For example, employee 1 is the leader of employee 2, and employee 2 is the leader of employee 3. They have importance value 15, 10 and 5, respectively. Then employee 1 has a data structure like [1, 15, [2]], and employee 2 has [2, 10, [3]], and employee 3 has [3, 5, []]. Note that although employee 3 is also a subordinate of employee 1, the relationship is not direct.

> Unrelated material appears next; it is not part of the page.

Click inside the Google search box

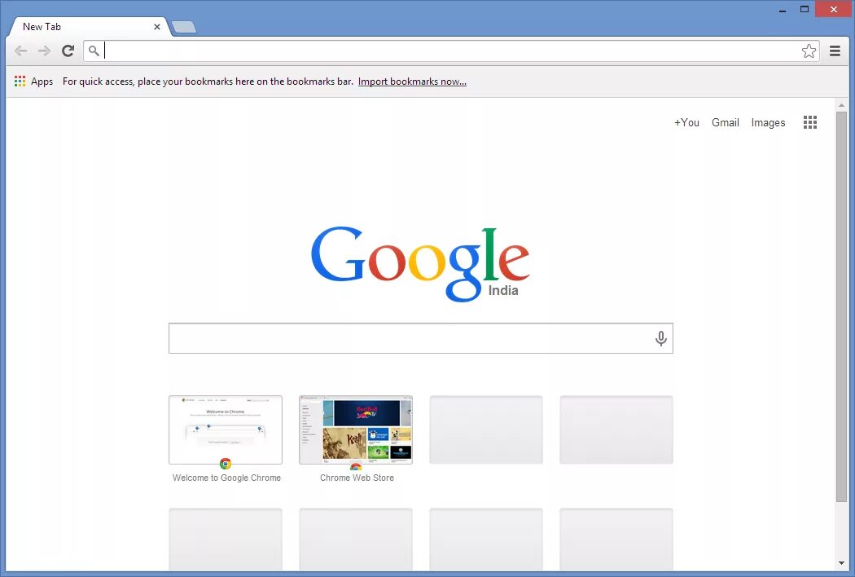[x=407, y=337]
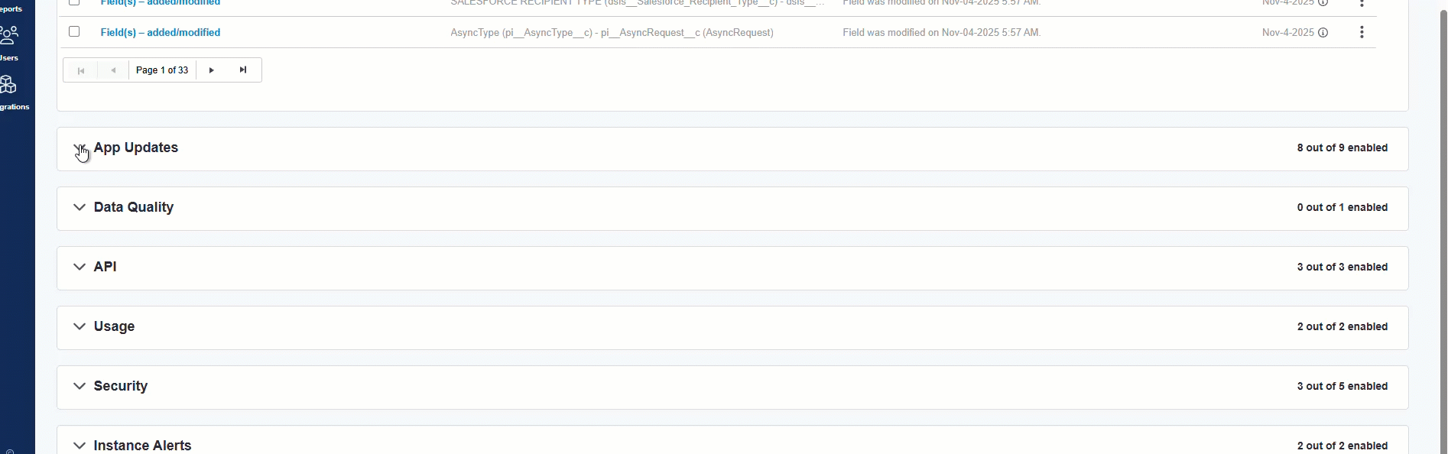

Now given the employee information of a company, and an employee id, you need to return the total importance value of this employee and all his subordinates.

Example 1:

Input: [[1, 5, [2, 3]], [2, 3, []], [3, 3, []]], 1 Output: 11 Explanation: Employee 1 has importance value 5, and he has two direct subordinates: employee 2 and employee 3. They both have importance value 3. So the total importance value of employee 1 is 5 + 3 + 3 = 11.

Note:

One employee has at most one direct leader and may have several subordinates. The maximum number of employees won't exceed 2000.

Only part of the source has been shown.